I've looked at a lot of computer books over the years, and this book is far better than most. The key thing the author does (that most computer books don't) is really address the user needs as opposed to just outlining the information and regurgitating it. Nicely done.
It is a remarkable acheivement. The book is packed with tips on the mechanics of creating PowerPoint presentaions. It is also packed with advice on how to make your PowerPoint presentations interesting. I have a number of books on PowerPoint and none are anywhere near as complete as this one.
While Altman covers PowerPoint 2007, his hints and tips are mostly applicable to earlier versions as well.
This is a book that every PowerPoint user, no matter what level of expertise they think they possess, should buy and read every page of. It is truly that good.
As many have said, this is "different" from other computer books, both in its style and approach to the subject. This is NOT a PowerPoint how-to book. There are many of those on the shelves and while they accomplish the task of explaining HOW to do something in PPT, they rarely delve into the WHY you might do something in PPT to improve your presentation. To use an analogy I am more familiar with, this is not a book about how to assemble, disassemble, clean, repair and fine tune a Colt .45 pistol. Instead, it is a book about how to keep from shooting yourself in the a## er, foot, with your finely tuned Colt.

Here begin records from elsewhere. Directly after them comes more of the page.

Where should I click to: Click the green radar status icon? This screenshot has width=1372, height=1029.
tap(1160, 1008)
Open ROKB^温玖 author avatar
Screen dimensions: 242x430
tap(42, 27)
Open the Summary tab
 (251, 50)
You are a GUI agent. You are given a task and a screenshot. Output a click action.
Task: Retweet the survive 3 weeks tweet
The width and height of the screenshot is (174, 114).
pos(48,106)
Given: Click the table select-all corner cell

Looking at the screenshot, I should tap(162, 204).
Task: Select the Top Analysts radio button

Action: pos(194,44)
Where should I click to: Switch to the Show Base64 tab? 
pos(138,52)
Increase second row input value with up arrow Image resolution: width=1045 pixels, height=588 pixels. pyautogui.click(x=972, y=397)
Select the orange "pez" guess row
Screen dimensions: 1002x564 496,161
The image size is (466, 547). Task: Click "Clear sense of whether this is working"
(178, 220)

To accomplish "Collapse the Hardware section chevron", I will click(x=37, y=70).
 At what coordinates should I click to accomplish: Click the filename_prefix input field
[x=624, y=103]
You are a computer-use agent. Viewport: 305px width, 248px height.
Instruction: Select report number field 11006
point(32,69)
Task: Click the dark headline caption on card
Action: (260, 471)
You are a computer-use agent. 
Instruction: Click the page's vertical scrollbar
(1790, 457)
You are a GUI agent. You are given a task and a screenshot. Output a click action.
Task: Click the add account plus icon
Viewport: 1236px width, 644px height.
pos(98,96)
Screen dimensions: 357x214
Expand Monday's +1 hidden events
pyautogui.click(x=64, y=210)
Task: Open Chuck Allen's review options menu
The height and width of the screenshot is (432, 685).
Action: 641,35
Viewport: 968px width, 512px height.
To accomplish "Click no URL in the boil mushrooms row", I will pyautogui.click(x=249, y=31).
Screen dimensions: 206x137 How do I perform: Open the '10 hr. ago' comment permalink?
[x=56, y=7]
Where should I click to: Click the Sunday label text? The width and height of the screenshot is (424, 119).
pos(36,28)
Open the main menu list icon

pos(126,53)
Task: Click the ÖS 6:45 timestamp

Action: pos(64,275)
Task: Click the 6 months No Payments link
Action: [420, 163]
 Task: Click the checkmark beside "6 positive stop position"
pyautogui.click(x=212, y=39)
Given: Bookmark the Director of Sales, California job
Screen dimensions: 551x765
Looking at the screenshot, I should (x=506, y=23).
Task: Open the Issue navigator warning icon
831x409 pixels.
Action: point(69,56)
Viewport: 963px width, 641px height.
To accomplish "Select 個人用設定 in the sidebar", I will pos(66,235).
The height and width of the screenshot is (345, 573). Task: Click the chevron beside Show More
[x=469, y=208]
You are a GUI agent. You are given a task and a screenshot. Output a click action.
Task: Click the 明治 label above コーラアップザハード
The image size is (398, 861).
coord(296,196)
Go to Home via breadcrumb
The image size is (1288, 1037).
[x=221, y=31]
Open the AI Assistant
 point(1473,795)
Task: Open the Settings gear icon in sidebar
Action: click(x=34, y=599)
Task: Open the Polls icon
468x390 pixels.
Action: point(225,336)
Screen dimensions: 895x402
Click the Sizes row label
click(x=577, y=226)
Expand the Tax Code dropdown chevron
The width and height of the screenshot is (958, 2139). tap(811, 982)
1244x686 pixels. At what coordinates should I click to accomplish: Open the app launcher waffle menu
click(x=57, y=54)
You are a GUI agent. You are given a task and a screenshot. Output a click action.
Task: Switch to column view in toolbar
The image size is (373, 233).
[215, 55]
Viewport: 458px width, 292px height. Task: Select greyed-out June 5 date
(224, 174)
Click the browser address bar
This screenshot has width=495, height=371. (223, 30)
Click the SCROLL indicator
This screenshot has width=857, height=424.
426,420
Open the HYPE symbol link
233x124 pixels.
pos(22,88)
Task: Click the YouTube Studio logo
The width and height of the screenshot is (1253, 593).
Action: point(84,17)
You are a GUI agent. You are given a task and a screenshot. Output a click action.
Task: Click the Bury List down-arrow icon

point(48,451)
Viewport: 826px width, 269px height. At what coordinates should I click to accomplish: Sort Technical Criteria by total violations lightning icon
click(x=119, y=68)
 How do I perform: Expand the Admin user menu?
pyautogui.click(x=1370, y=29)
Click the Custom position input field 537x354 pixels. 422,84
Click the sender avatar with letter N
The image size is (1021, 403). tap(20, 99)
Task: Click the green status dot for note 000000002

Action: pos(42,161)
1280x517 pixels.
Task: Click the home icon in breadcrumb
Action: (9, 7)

The examples are wonderfully clear and the ability to download the actual slide and play with it yourself is a great feature, and I suspect the index in the second edition has improved, as has coverage of PPT 7.
Now if Rick could just temper the use of...well, that's another story!
Everybody admits - our PowerPoint presentations need to improve. There's an understatement! But how? What can we do to make a real difference for our self - and our audiences?
Have stacks of PPT how-to books. This is the first one that finally got the mix of technical, creative & presenter savvy right. -- and the first (I think) that I actually read cover to cover!
The conversational tone of the writing was more like a personal tutor walking you through the subtle nuances of the software that both designers & presenters need to know. This book is filled with the great ideas, practical examples, and good background information you've been looking for.
There's a good selection of practical techniques you can put to work immediately -- they've already influenced how I think about the shows I develop. The methodology & layout made sense and was easy to follow to achieve the promised results.
There are also numerous links that enable the reader to download working examples of the techniques he describes, as well as valuable insights about complementary third-party software.
It was also a "shot in the arm" for a long-suffering PPT user trying to push the envelope a little with each show!
If you're not getting the results you want with PPT, quit blaming MS -- maybe you need to learn something new. This book is top rate.